%%

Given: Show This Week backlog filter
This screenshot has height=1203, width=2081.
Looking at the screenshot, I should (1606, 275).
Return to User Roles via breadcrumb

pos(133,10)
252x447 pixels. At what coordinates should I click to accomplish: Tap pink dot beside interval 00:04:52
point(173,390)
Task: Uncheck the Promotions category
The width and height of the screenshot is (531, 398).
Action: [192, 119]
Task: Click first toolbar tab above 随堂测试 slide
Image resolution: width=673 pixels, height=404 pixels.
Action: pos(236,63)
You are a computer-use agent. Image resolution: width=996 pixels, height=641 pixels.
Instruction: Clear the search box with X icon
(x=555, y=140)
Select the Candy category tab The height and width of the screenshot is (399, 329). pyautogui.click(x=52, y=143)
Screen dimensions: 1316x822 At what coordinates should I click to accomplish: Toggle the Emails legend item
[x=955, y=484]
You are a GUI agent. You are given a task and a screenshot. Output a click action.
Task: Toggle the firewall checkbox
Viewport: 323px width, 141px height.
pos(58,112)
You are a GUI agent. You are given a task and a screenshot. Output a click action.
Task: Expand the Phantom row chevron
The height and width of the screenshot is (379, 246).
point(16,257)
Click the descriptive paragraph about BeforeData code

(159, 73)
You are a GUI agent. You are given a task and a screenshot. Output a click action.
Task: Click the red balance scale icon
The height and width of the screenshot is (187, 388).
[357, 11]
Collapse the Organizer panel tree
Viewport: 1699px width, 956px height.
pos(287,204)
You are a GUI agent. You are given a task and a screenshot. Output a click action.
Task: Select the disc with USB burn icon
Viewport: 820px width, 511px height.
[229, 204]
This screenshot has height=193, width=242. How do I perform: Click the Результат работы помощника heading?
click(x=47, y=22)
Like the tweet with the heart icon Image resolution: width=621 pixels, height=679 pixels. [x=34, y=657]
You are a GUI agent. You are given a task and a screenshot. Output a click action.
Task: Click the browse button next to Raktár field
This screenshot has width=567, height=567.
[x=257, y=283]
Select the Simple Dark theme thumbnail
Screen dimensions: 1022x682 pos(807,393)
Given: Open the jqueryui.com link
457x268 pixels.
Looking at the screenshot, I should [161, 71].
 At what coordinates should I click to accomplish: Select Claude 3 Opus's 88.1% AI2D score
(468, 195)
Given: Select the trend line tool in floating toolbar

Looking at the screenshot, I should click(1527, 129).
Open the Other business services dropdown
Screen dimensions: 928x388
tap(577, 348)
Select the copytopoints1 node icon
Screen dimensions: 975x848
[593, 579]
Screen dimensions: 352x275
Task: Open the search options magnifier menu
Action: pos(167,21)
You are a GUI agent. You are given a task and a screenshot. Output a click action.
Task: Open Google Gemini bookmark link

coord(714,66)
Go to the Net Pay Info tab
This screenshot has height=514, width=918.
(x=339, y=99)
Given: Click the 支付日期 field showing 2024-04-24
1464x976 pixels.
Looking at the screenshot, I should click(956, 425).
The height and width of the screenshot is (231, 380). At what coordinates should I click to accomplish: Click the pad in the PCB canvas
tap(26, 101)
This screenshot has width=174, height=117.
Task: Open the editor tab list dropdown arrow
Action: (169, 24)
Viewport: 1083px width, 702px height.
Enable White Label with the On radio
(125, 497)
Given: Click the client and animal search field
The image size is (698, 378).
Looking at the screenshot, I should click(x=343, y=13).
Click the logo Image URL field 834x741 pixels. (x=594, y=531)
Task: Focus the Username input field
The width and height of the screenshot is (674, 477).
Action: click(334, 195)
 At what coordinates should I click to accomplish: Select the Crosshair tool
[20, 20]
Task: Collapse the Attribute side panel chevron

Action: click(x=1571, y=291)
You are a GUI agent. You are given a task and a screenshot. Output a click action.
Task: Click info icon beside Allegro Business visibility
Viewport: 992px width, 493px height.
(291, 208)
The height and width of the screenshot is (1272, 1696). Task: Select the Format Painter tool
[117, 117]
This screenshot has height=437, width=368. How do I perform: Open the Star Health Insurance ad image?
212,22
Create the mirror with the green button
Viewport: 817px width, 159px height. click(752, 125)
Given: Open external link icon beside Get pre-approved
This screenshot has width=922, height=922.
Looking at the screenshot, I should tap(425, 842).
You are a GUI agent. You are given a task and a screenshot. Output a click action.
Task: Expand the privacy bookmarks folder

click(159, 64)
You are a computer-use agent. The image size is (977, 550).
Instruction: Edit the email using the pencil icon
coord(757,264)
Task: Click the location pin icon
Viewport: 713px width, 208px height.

%%

Aim: Edit the data above by replacing "Format Painter tool" with "Format Painter button" and reproduce all of it, leaving everything else unchanged.

Full response:
Given: Show This Week backlog filter
This screenshot has height=1203, width=2081.
Looking at the screenshot, I should (1606, 275).
Return to User Roles via breadcrumb

pos(133,10)
252x447 pixels. At what coordinates should I click to accomplish: Tap pink dot beside interval 00:04:52
point(173,390)
Task: Uncheck the Promotions category
The width and height of the screenshot is (531, 398).
Action: [192, 119]
Task: Click first toolbar tab above 随堂测试 slide
Image resolution: width=673 pixels, height=404 pixels.
Action: pos(236,63)
You are a computer-use agent. Image resolution: width=996 pixels, height=641 pixels.
Instruction: Clear the search box with X icon
(x=555, y=140)
Select the Candy category tab The height and width of the screenshot is (399, 329). pyautogui.click(x=52, y=143)
Screen dimensions: 1316x822 At what coordinates should I click to accomplish: Toggle the Emails legend item
[x=955, y=484]
You are a GUI agent. You are given a task and a screenshot. Output a click action.
Task: Toggle the firewall checkbox
Viewport: 323px width, 141px height.
pos(58,112)
You are a GUI agent. You are given a task and a screenshot. Output a click action.
Task: Expand the Phantom row chevron
The height and width of the screenshot is (379, 246).
point(16,257)
Click the descriptive paragraph about BeforeData code

(159, 73)
You are a GUI agent. You are given a task and a screenshot. Output a click action.
Task: Click the red balance scale icon
The height and width of the screenshot is (187, 388).
[357, 11]
Collapse the Organizer panel tree
Viewport: 1699px width, 956px height.
pos(287,204)
You are a GUI agent. You are given a task and a screenshot. Output a click action.
Task: Select the disc with USB burn icon
Viewport: 820px width, 511px height.
[229, 204]
This screenshot has height=193, width=242. How do I perform: Click the Результат работы помощника heading?
click(x=47, y=22)
Like the tweet with the heart icon Image resolution: width=621 pixels, height=679 pixels. [x=34, y=657]
You are a GUI agent. You are given a task and a screenshot. Output a click action.
Task: Click the browse button next to Raktár field
This screenshot has width=567, height=567.
[x=257, y=283]
Select the Simple Dark theme thumbnail
Screen dimensions: 1022x682 pos(807,393)
Given: Open the jqueryui.com link
457x268 pixels.
Looking at the screenshot, I should [161, 71].
 At what coordinates should I click to accomplish: Select Claude 3 Opus's 88.1% AI2D score
(468, 195)
Given: Select the trend line tool in floating toolbar

Looking at the screenshot, I should click(1527, 129).
Open the Other business services dropdown
Screen dimensions: 928x388
tap(577, 348)
Select the copytopoints1 node icon
Screen dimensions: 975x848
[593, 579]
Screen dimensions: 352x275
Task: Open the search options magnifier menu
Action: pos(167,21)
You are a GUI agent. You are given a task and a screenshot. Output a click action.
Task: Open Google Gemini bookmark link

coord(714,66)
Go to the Net Pay Info tab
This screenshot has height=514, width=918.
(x=339, y=99)
Given: Click the 支付日期 field showing 2024-04-24
1464x976 pixels.
Looking at the screenshot, I should click(956, 425).
The height and width of the screenshot is (231, 380). At what coordinates should I click to accomplish: Click the pad in the PCB canvas
tap(26, 101)
This screenshot has width=174, height=117.
Task: Open the editor tab list dropdown arrow
Action: (169, 24)
Viewport: 1083px width, 702px height.
Enable White Label with the On radio
(125, 497)
Given: Click the client and animal search field
The image size is (698, 378).
Looking at the screenshot, I should click(x=343, y=13).
Click the logo Image URL field 834x741 pixels. (x=594, y=531)
Task: Focus the Username input field
The width and height of the screenshot is (674, 477).
Action: click(334, 195)
 At what coordinates should I click to accomplish: Select the Crosshair tool
[20, 20]
Task: Collapse the Attribute side panel chevron

Action: click(x=1571, y=291)
You are a GUI agent. You are given a task and a screenshot. Output a click action.
Task: Click info icon beside Allegro Business visibility
Viewport: 992px width, 493px height.
(291, 208)
The height and width of the screenshot is (1272, 1696). Task: Select the Format Painter button
[117, 117]
This screenshot has height=437, width=368. How do I perform: Open the Star Health Insurance ad image?
212,22
Create the mirror with the green button
Viewport: 817px width, 159px height. click(752, 125)
Given: Open external link icon beside Get pre-approved
This screenshot has width=922, height=922.
Looking at the screenshot, I should tap(425, 842).
You are a GUI agent. You are given a task and a screenshot. Output a click action.
Task: Expand the privacy bookmarks folder

click(159, 64)
You are a computer-use agent. The image size is (977, 550).
Instruction: Edit the email using the pencil icon
coord(757,264)
Task: Click the location pin icon
Viewport: 713px width, 208px height.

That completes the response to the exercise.